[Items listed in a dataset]
- - -

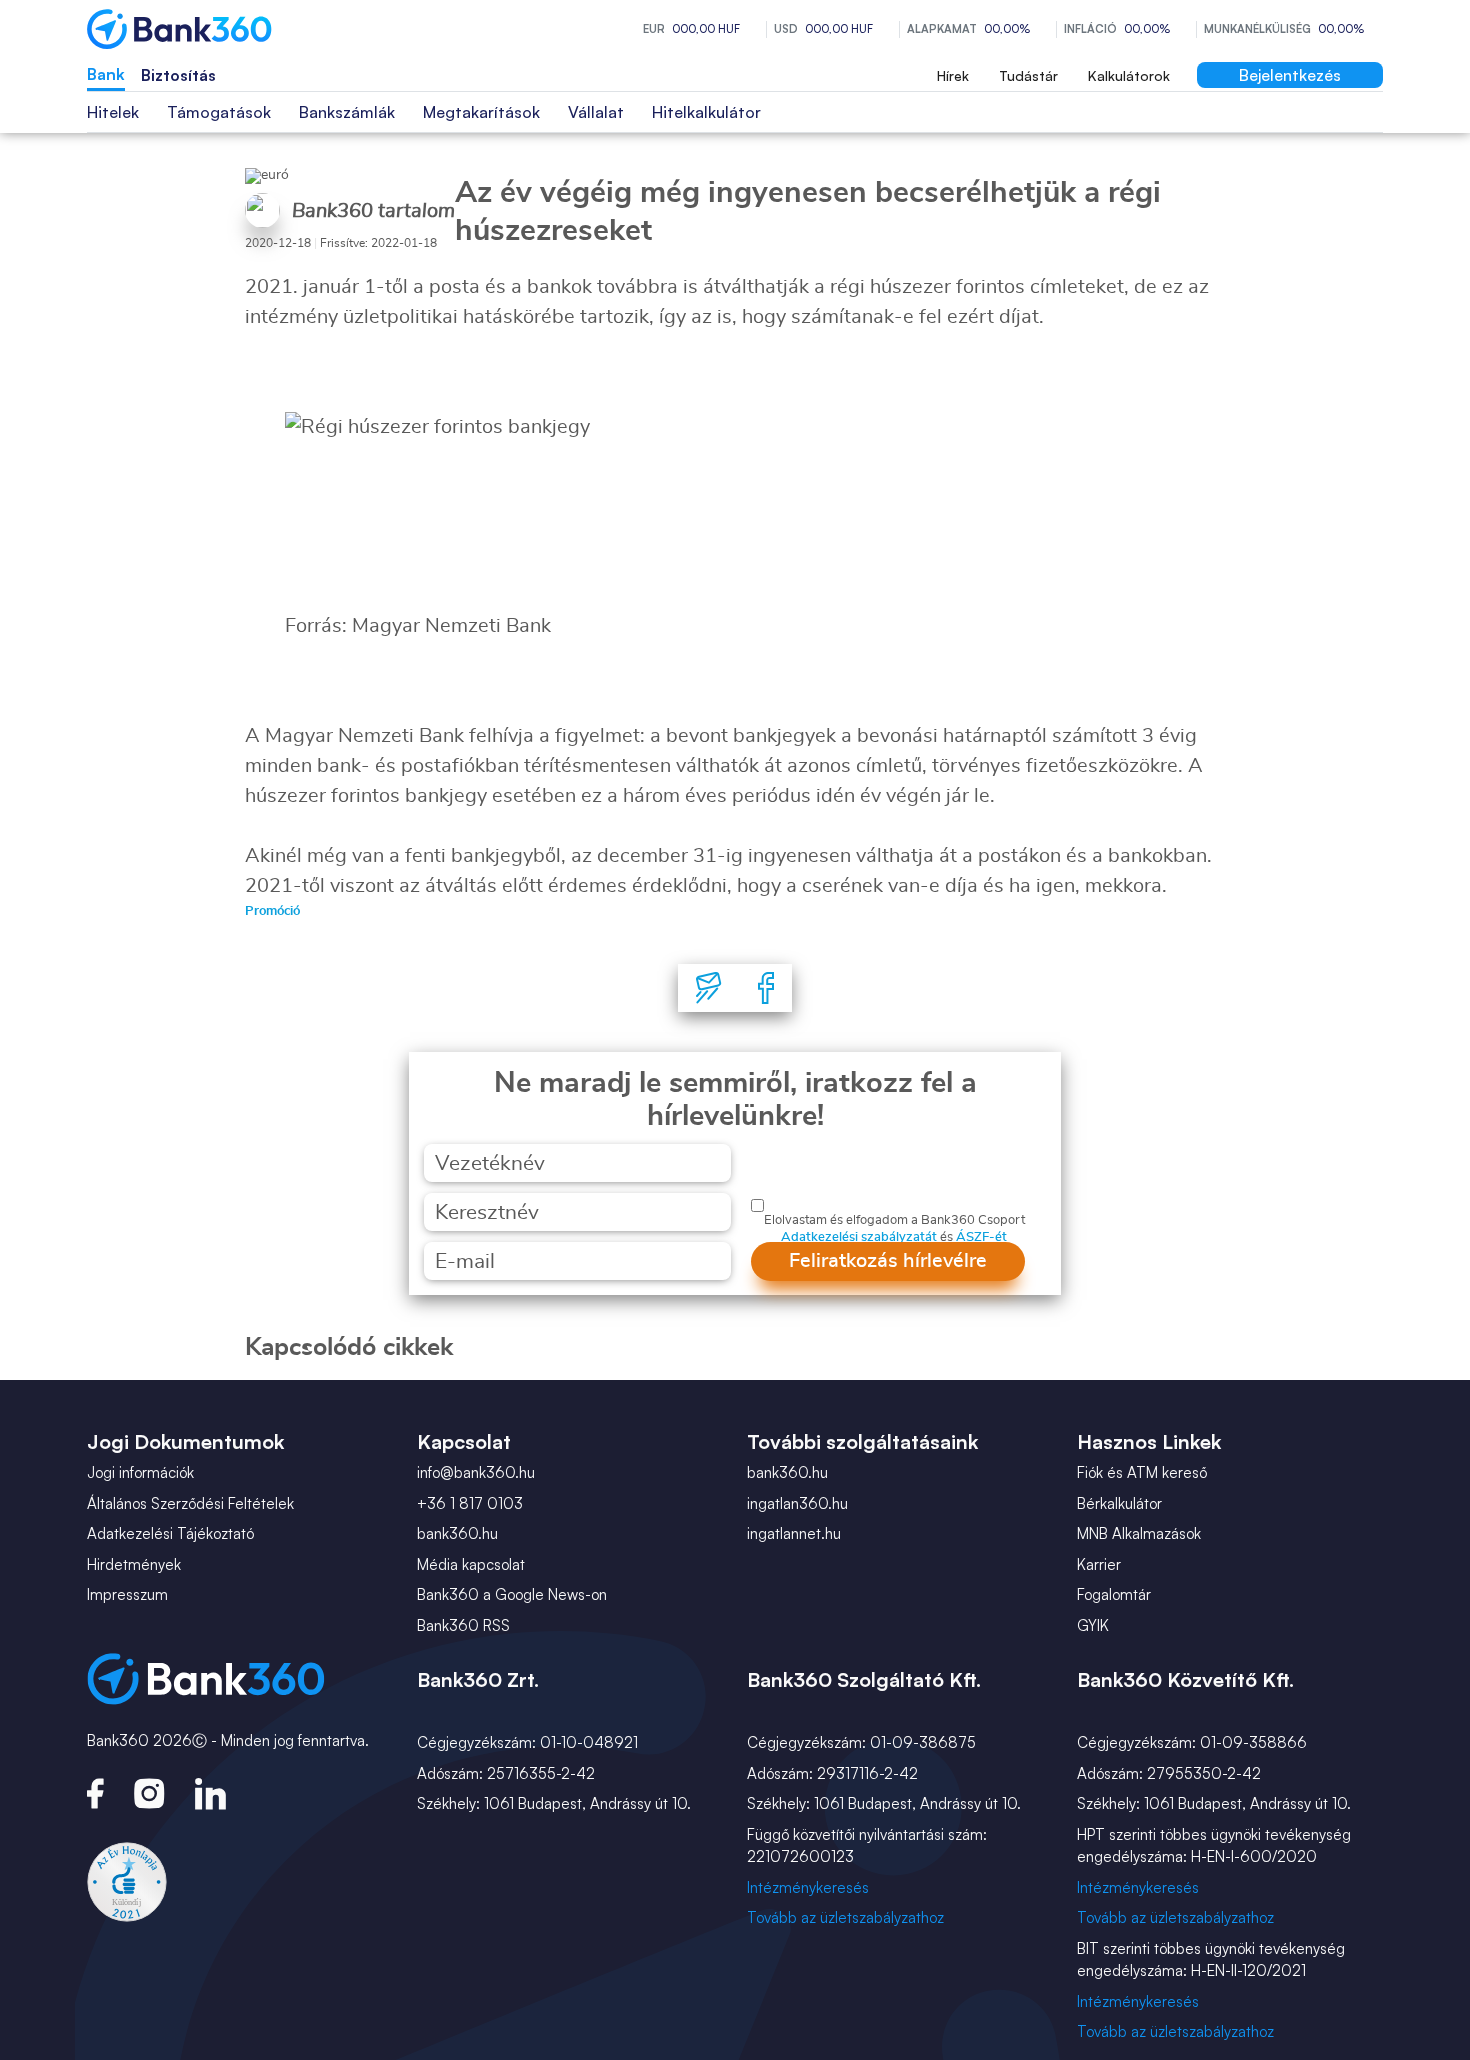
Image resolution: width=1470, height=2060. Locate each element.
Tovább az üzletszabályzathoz (845, 1917)
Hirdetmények (134, 1564)
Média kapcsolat (471, 1564)
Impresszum (127, 1594)
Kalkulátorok (1129, 75)
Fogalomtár (1114, 1594)
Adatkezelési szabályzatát (859, 1237)
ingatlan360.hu (797, 1503)
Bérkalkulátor (1119, 1503)
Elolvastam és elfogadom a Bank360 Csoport (894, 1220)
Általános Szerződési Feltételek (190, 1503)
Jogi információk (140, 1472)
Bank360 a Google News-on (512, 1594)
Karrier (1099, 1564)
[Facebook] (766, 988)
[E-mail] (709, 988)
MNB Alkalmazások (1139, 1533)
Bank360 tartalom (373, 211)
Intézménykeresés (808, 1887)
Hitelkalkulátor (706, 112)
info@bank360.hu (476, 1472)
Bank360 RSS (463, 1625)
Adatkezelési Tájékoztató (170, 1533)
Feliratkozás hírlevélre (888, 1261)
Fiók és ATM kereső (1142, 1472)
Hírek (953, 75)
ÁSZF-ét (981, 1237)
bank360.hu (457, 1533)
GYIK (1093, 1625)
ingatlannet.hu (794, 1533)
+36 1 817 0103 (470, 1503)
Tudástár (1028, 75)
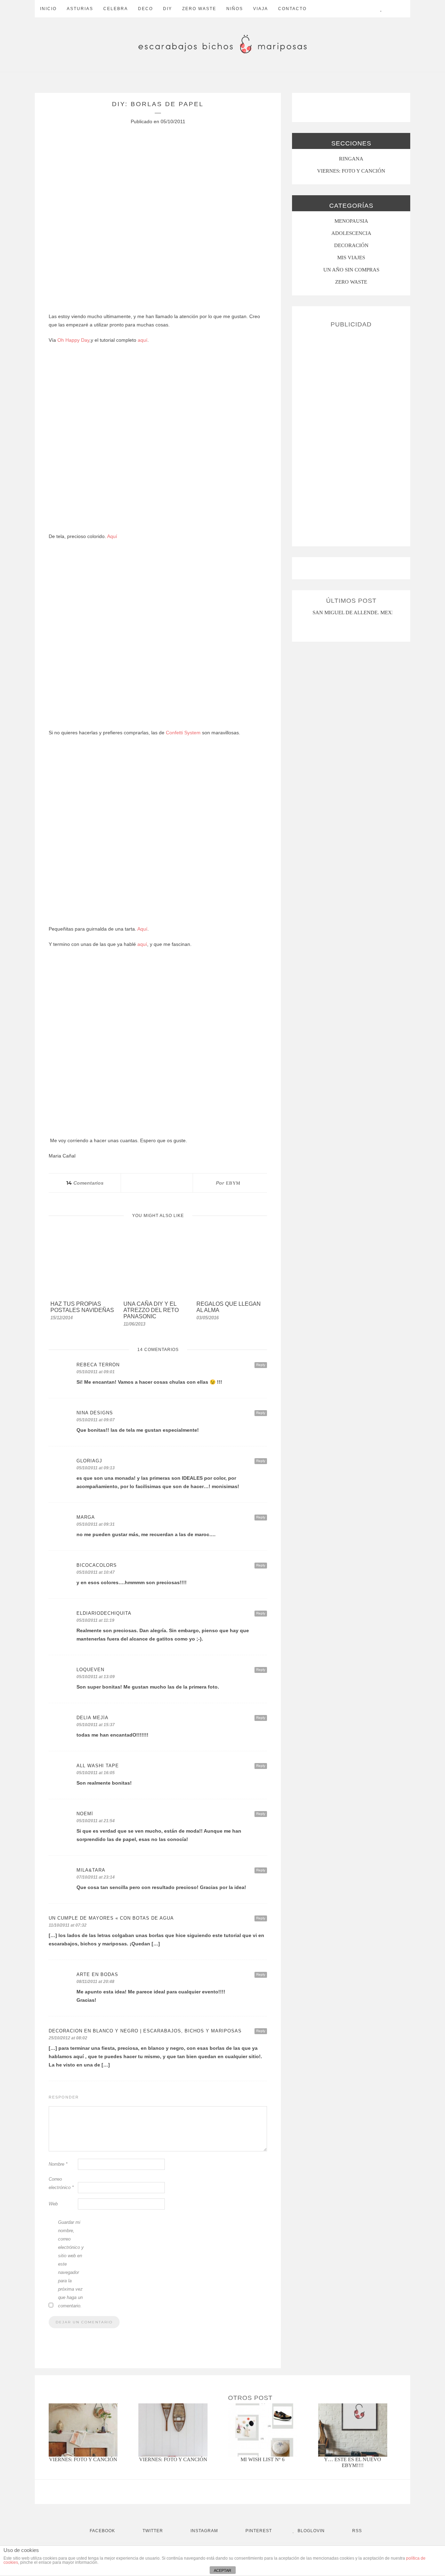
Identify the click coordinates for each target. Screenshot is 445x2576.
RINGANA (351, 158)
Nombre (58, 2164)
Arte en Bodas (97, 1974)
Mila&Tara (90, 1870)
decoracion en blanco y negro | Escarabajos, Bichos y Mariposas (145, 2030)
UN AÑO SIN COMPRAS (351, 269)
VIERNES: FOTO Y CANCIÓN (351, 171)
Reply (260, 1365)
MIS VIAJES (351, 257)
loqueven (90, 1669)
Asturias (80, 8)
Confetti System (183, 732)
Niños (234, 8)
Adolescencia (351, 233)
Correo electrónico (61, 2183)
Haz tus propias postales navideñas (82, 1307)
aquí (142, 340)
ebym (233, 1183)
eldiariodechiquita (103, 1613)
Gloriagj (89, 1460)
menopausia (351, 221)
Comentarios (85, 1183)
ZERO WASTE (199, 8)
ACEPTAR (222, 2570)
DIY (167, 8)
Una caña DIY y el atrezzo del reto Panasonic (151, 1310)
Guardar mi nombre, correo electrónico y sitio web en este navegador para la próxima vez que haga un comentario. (71, 2264)
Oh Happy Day (73, 340)
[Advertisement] (351, 434)
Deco (145, 8)
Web (53, 2203)
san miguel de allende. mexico (357, 612)
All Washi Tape (97, 1765)
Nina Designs (94, 1412)
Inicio (48, 8)
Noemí (84, 1813)
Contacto (292, 8)
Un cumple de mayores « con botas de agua (111, 1918)
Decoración (351, 245)
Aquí (112, 536)
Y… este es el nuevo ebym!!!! (352, 2462)
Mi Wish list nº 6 (263, 2459)
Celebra (115, 8)
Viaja (260, 8)
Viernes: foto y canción (83, 2459)
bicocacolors (96, 1565)
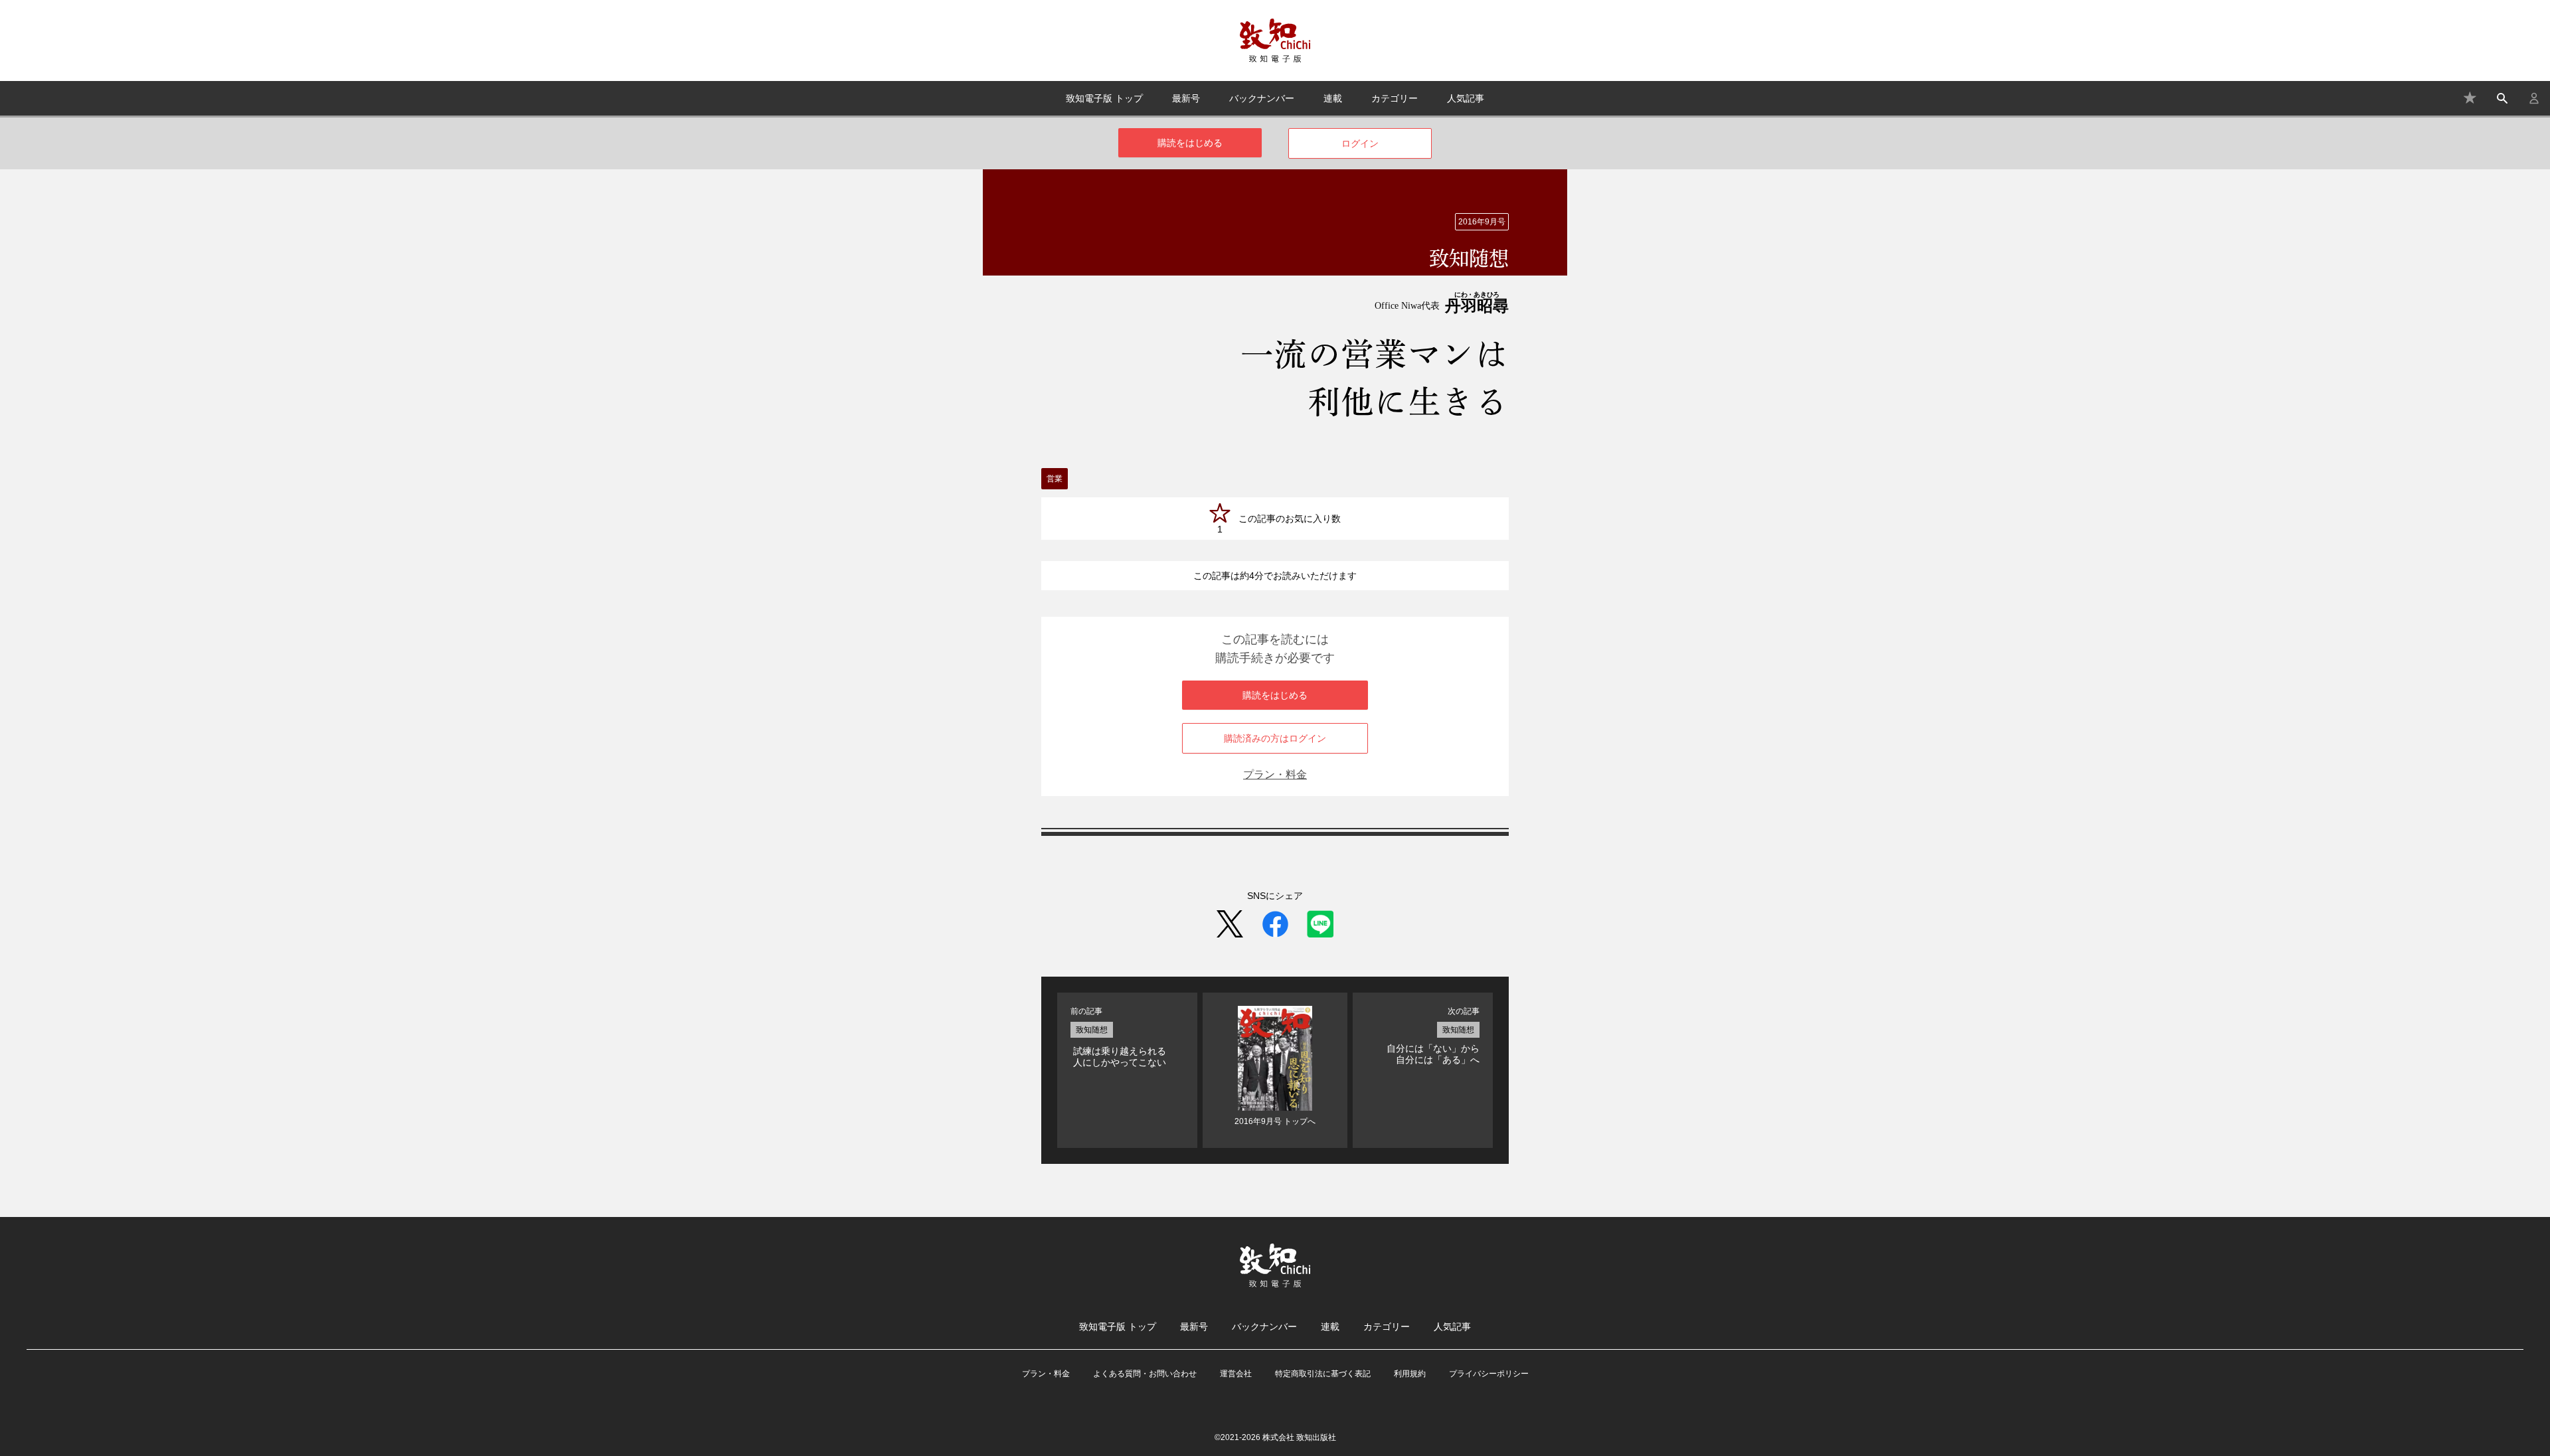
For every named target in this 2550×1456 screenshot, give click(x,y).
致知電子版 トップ (1104, 98)
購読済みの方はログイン (1275, 738)
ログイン (1360, 143)
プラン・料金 (1275, 774)
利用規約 (1410, 1373)
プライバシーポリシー (1489, 1373)
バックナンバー (1261, 98)
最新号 (1186, 98)
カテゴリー (1394, 98)
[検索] (2502, 98)
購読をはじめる (1190, 142)
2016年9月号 (1481, 221)
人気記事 (1465, 98)
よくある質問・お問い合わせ (1145, 1373)
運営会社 (1236, 1373)
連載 (1332, 98)
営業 (1054, 478)
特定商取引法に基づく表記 (1323, 1373)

- - -

## WHAT THE TASK REQUIRES
For the string "target", give the number of lines in the records that contain it and nothing besides.

## SOLUTION TO THIS TASK
2